++++ RECORDS SUPPLIED ++++

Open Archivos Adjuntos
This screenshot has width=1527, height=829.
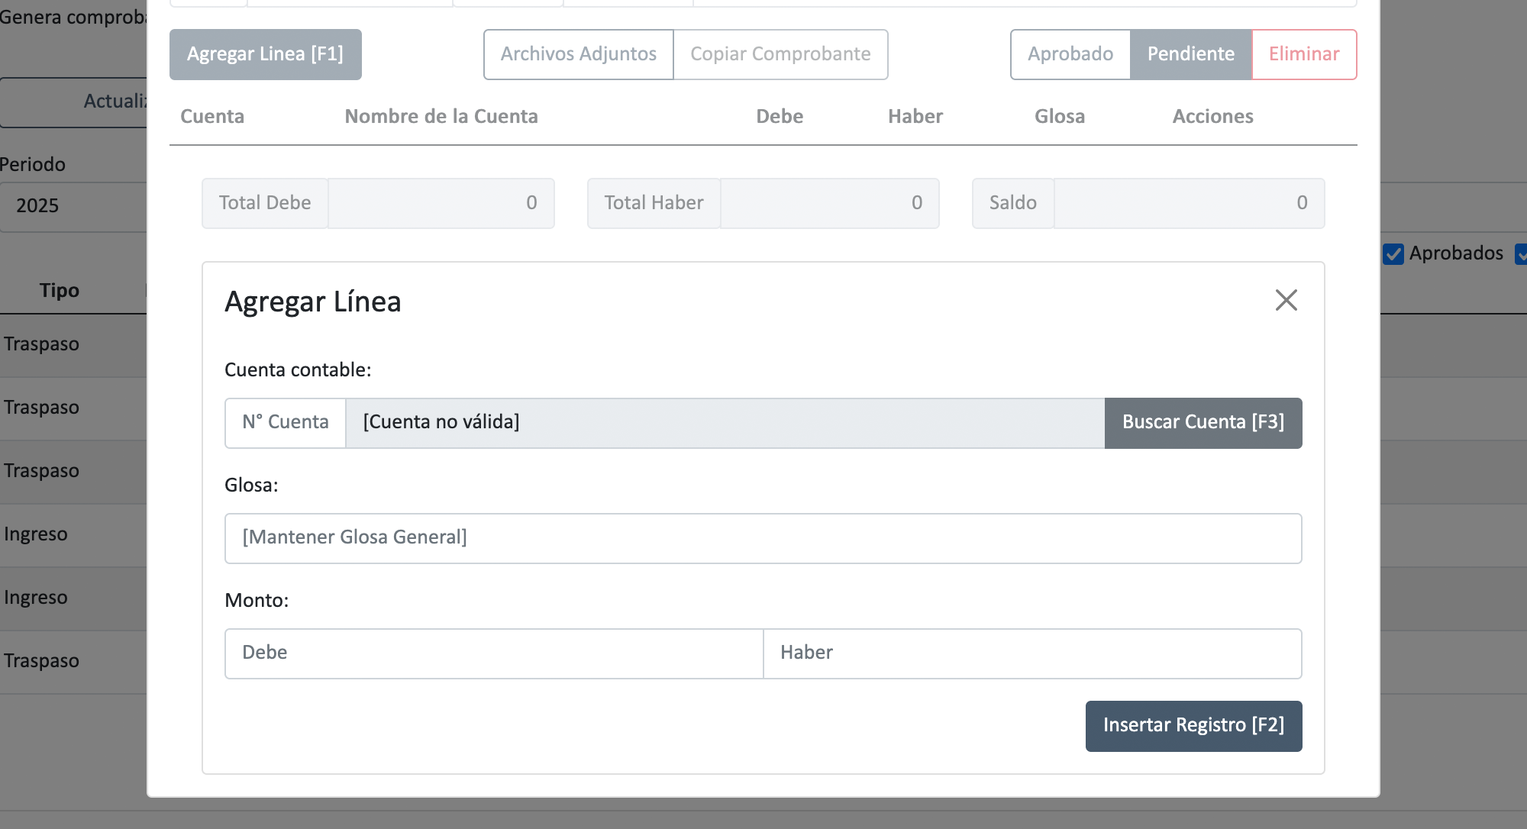pyautogui.click(x=578, y=54)
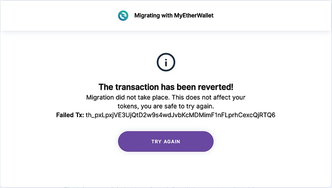332x188 pixels.
Task: Click the 'Migrating with MyEtherWallet' title
Action: [174, 15]
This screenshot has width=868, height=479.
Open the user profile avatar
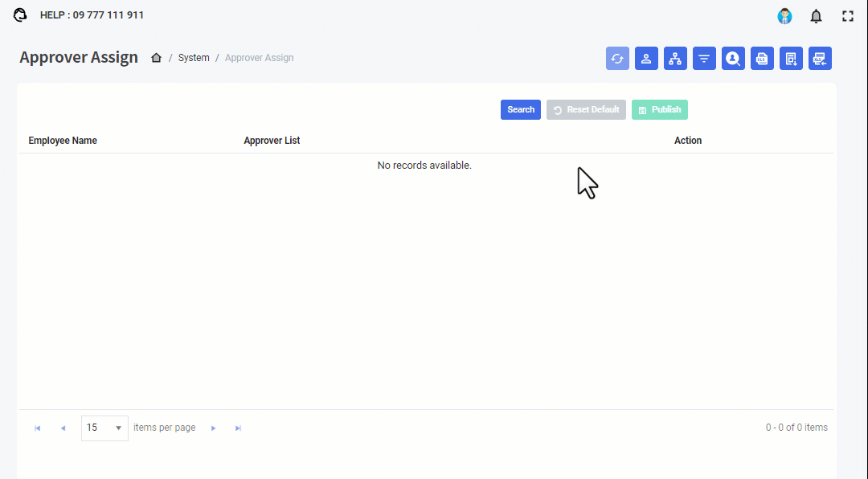click(784, 16)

++++

* _STATED PROBLEM_: Convert the entries into a Markdown table with the columns Row and Entry line, starting at the line that contains "This screenshot has width=868, height=479." and stopping after the last line of the entries. Skip blank lines, and leave the pictures out.

* _REPLY_:
| Row | Entry line |
|---|---|
| 1 | This screenshot has width=868, height=479. |
| 2 | Open the user profile avatar |
| 3 | click(784, 16) |